Our experience has highlighted three marked changes that occurred with the establishment of a Level-1 trauma center in terms of management of lower extremity traumatic injuries. First, proportion of patients open lower extremity traumatic injuries who have existing infection at their initial visit to our institution was increased after establishment of the trauma center. In contrast the proportion of patients with initial application of an external fixator was decreased. The application of an external fixator usually leads to delayed reduction/fixation and soft tissue coverage. The increased proportion of cases with infected wounds indicated that the severity of the open wound injuries had increased due to regional trauma center system, although use of an external fixator, linked to early reduction, had decreased. Reduced use of an external fixator facilitates early soft tissue coverage, which is key to our successful outcome. Second, we observed a marked reduction in the interval to emergency surgery (on average 2.24 h), which is directly due to establishment of an outstanding trauma center. To ensure early operation, it is necessary that all staff required, including internal medicine specialists, anesthesiologists, and radiologists, are available as like as independent institute. Integration of these services department makes early bone reduction and other essential vascular intervention possible. Third, active plastic surgeon intervention allows reconstruction that directly contributes to limb salvage. The main trauma surgeons cooperate with the reconstructive surgeon in the wound management, and both are actively involved in the overall patient treatment.

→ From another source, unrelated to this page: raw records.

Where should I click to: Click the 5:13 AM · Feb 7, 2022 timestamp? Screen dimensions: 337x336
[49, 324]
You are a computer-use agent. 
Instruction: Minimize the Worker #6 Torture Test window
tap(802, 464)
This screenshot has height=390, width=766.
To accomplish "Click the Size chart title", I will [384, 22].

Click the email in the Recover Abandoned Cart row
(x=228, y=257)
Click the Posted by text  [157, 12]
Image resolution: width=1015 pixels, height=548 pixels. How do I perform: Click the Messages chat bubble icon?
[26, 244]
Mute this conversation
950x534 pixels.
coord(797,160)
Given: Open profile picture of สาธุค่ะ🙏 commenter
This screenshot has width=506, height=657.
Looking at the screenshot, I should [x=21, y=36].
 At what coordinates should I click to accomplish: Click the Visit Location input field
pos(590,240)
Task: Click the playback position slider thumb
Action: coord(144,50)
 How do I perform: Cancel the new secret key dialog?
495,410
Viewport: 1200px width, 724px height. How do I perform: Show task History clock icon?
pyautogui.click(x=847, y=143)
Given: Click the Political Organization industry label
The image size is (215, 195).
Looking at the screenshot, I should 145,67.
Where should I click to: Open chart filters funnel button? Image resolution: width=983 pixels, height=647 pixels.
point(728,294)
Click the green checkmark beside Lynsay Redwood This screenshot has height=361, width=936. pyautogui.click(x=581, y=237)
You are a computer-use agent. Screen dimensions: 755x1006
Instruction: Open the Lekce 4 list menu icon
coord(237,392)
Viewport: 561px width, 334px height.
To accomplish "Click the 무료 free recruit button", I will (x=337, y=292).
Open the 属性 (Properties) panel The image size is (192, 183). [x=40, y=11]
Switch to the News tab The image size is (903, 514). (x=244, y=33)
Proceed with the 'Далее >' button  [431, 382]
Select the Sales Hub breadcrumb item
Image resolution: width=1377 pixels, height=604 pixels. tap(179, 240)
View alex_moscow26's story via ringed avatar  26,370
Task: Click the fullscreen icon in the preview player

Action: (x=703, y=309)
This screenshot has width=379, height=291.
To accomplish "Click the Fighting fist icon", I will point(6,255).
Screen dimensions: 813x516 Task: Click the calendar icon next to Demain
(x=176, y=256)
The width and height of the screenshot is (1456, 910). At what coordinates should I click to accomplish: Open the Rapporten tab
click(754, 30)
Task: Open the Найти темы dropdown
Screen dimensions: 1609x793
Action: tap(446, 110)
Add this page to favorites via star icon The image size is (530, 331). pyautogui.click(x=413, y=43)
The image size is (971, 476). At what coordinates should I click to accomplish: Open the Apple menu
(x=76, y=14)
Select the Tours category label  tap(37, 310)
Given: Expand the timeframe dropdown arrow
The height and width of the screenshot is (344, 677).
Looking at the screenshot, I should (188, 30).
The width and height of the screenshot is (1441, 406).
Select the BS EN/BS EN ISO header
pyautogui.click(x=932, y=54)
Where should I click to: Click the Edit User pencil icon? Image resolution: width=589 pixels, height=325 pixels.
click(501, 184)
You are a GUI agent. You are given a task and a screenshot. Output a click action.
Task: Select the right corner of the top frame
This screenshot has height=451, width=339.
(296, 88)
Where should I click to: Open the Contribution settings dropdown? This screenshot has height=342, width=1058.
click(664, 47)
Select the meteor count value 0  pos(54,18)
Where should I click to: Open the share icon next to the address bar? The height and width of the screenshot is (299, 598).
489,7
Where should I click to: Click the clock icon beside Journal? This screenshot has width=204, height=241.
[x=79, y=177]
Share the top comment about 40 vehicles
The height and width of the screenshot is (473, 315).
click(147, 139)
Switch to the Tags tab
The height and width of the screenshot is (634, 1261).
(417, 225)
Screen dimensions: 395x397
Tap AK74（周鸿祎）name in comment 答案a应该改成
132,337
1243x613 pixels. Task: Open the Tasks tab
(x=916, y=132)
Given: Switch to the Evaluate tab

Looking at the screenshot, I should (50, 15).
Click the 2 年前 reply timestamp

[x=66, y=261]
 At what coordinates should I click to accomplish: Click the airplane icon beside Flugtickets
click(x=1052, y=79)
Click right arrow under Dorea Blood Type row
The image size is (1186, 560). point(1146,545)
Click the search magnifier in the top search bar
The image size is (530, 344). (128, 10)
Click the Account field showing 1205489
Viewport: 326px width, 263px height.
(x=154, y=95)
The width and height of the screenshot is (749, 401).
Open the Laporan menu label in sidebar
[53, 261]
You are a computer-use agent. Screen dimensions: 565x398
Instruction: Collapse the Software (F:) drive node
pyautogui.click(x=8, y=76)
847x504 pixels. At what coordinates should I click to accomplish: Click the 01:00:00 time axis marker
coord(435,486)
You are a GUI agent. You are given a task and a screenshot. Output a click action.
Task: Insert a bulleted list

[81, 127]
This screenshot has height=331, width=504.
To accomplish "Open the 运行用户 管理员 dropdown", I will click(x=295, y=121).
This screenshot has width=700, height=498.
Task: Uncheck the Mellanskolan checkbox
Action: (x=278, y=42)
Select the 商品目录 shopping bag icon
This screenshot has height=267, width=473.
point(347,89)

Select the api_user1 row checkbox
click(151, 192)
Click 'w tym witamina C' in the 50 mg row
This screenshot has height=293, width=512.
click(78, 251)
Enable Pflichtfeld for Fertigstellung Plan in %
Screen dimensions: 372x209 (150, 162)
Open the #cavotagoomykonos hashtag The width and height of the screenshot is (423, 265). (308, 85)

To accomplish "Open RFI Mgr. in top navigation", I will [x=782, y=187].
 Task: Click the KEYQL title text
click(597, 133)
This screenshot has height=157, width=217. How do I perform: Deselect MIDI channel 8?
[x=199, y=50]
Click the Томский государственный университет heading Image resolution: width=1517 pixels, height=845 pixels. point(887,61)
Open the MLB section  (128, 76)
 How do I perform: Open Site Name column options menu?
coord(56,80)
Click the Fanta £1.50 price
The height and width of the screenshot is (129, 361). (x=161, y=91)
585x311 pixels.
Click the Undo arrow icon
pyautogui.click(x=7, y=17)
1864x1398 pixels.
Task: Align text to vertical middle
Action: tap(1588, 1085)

In this study, the primary amputation rate significantly decreased and the lower limb salvage rate significantly increased. Among other factors, our analysis showed that establishment of the center contributed significantly to these outcomes. Rapid emergency surgery contributes to limb salvage. However, other clinical factors, such as age, the need for ICU care, and requirement for intubation, which reflect patients’ severity, should also be considered. Additionally, we have demonstrated that the proportion of patients with severe lower extremity trauma patients, such as those classified as Gustilo‒Anderson type IIIB/IIIC, has increased, and the salvage rate has decreased. This finding correlated with those of recent reports that the rate of secondary amputation after revascularization of open tibial fractures was in the range of 10.2‒19.4% [19, 20]. By comparing data from before and after the opening of our trauma center, it was clear that establishment of the trauma center had increased the limb salvage rate; however, severe open fracture cases inevitably suffered limb loss. The increase in our limb salvage rate is encouraging. Thus, orthoplastic surgery needs to be developed further, procedures must continue to improve, and further prospective studies should be performed to assess the outcomes of reconstruction programs.